Monday, February 20, 2012

Taking Care of Mercedes and her Mother- a Cautionary Tale

Mercedes is ten years old. Her developing brain was affected in utero by medications that her mother was taking. She experienced neglect and domestic violence while growing up. She has been in several placements and received various episodes of treatment. `Her mother, Maria, who also has three other children, has remained committed to her and has been involved in her care. Mercedes was placed in residential treatment, and she and her mother were working on reconnecting. Meanwhile Maria is trying to manage her job as a cleaning woman, caring for her three children at home, and taking some courses to become as nurse’s aide. This is a dream she has had for a long time and she is excited to be making progress.

In the program, Mercedes was one of the more difficult residents. She quickly became extremely agitated when her needs were not met immediately, and was often severely violent with both staff and other residents. The program was helping her by having a single staff assigned to her. Whenever that staff saw early signs of dysregulation they would help Mercedes use sensory interventions, physical activity and distraction to avoid a major episode. Mercedes was also on several medications. In therapy Mercedes and her therapist would go for walks, complete puzzles, use art, and clap with music to give Mercedes experiences of regulation in the presence of a positive adult and to build and regulate her lower brain. Mercedes does want to learn how to stay calm, and she feels bad afterwards when she hurts someone. Her mother Maria was attending regular family therapy and taking Mercedes on short visits. The focus of these was to support Maria and Mercedes in having some enjoyment and positive experiences together to rebuild their bond. This combination of intensive treatment was beginning to work, and Mercedes was now occasionally noticing her own beginning distress and herself asking to use her crisis kit. She and her mother were just starting to practice some skills she could use at home.

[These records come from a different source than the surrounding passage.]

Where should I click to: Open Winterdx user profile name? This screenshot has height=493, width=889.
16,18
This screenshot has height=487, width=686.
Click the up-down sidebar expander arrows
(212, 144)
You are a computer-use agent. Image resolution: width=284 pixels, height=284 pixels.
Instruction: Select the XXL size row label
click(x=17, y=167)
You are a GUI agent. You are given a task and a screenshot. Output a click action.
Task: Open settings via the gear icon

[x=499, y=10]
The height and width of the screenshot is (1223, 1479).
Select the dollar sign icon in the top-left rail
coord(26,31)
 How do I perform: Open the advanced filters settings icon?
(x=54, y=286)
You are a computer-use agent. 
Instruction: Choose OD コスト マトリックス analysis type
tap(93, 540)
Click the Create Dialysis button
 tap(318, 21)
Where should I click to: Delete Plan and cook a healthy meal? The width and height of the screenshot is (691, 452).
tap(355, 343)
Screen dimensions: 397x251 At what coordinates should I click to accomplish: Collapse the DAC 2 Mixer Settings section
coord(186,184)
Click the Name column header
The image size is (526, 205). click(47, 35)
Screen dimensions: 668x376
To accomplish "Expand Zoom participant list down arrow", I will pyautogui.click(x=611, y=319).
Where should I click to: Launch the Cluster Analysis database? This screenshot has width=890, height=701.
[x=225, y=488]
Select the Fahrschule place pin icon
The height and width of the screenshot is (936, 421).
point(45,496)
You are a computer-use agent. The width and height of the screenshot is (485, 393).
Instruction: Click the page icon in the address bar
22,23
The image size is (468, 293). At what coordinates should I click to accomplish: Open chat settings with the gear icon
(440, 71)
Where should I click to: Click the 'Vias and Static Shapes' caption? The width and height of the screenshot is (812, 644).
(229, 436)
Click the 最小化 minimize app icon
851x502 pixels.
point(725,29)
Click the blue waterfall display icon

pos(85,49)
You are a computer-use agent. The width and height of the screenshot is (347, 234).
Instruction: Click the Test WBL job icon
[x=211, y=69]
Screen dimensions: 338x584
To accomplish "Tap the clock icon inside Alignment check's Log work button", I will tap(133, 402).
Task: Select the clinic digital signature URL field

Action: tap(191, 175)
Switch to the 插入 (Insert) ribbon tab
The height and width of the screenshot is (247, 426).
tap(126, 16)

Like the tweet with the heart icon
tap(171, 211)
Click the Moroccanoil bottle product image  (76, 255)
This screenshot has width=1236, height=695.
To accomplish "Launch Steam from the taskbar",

However, the current thinking in child welfare is that youth under 12 should not be in residential treatment. So, Mercedes was discharged home, and many supports were arranged for the family. Since then, she has been unremittingly violent, beating up her siblings and sending a child in one of her programs to the hospital. Maria has arranged for the siblings to stay at her mother’s for the weekends so that Mercedes won’t hurt them. Maria herself is exhausted and hopeless. She has had to drop one of her courses and is finding it difficult to complete her work in the one she continued.

What went wrong?

I have to warn you here that my understanding of what is needed to help has become somewhat radical, as you will see through my comments.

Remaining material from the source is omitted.